Unified Pre-training and In-Context Learning
A critical aspect of VL-GPT's strength lies in its unified auto-regressive pre-training, facilitated by robust modeling that meaningfully aligns visual and textual data. After pre-training, the model efficiently generalizes to a multitude of vision-language tasks, exhibiting an adaptive in-context learning ability with the provision of multimodal prompts. This property proves advantageous in tackling new tasks with minimal additional input or instruction. Further instruction tuning demonstrates the model's potential to operate as a general multimodal assistant, reflecting its capability to follow instructions and generate contextually appropriate responses.

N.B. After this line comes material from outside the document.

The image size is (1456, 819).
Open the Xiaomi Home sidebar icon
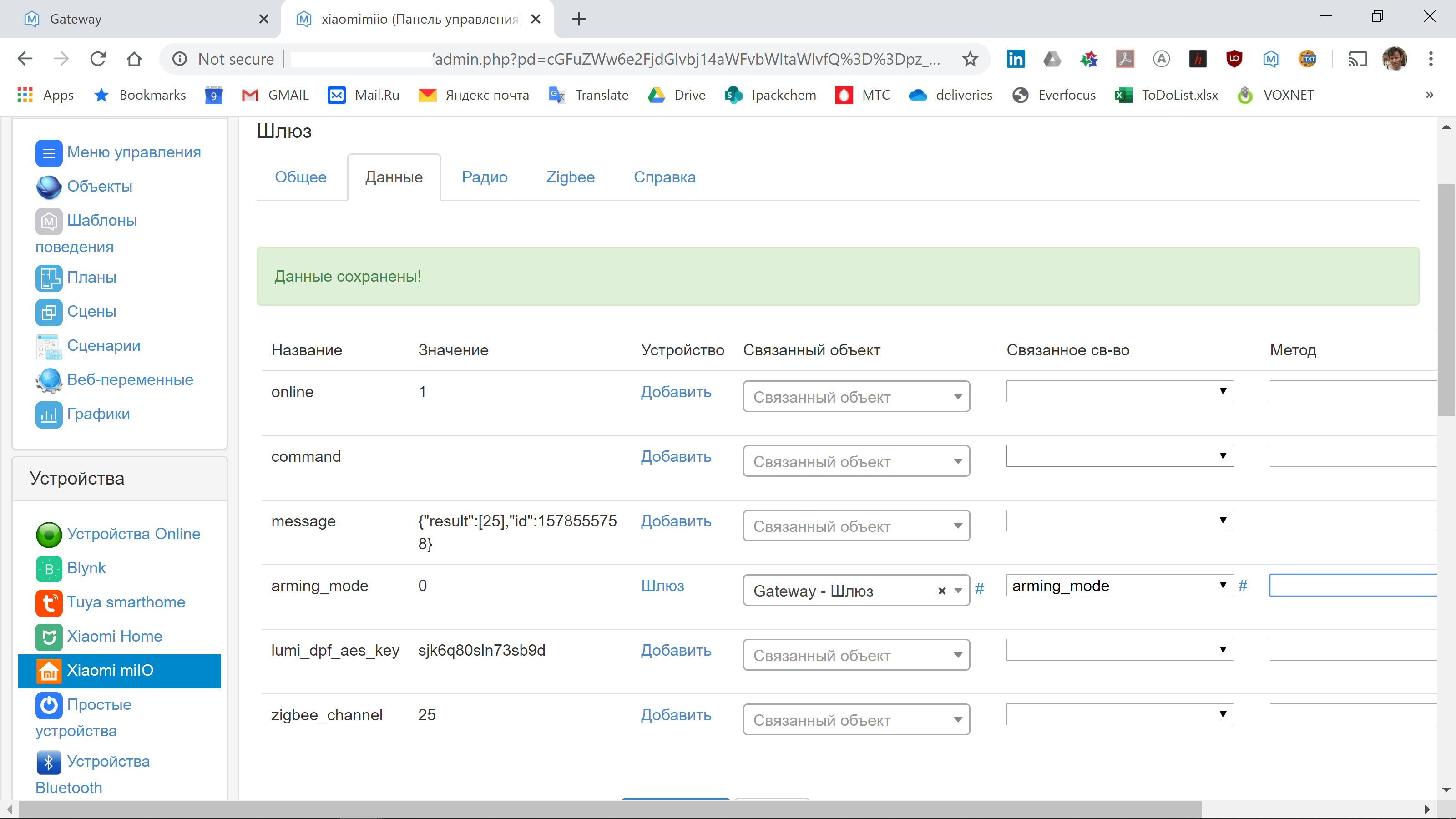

Model Evaluation and Potential
VL-GPT's evaluation across a spectrum of benchmarks showcases its competitive edge in both understanding and generative tasks under different settings, including zero-shot, few-shot, and prompted scenarios. Remarkably, the model performs well against other multimodal models, indicating the transformative impact of the unified training approach. These successes suggest that VL-GPT has the potential to serve as a foundational model in the multimodal landscape, much like how the GPT model has become a touchstone in NLP. Despite the achievements documented in this work, further exploration is needed, particularly on scaling the model and verifying its effectiveness with increasingly larger datasets. The VL-GPT could prove vital in advancing towards more general and integrative AI systems that blend vision and language.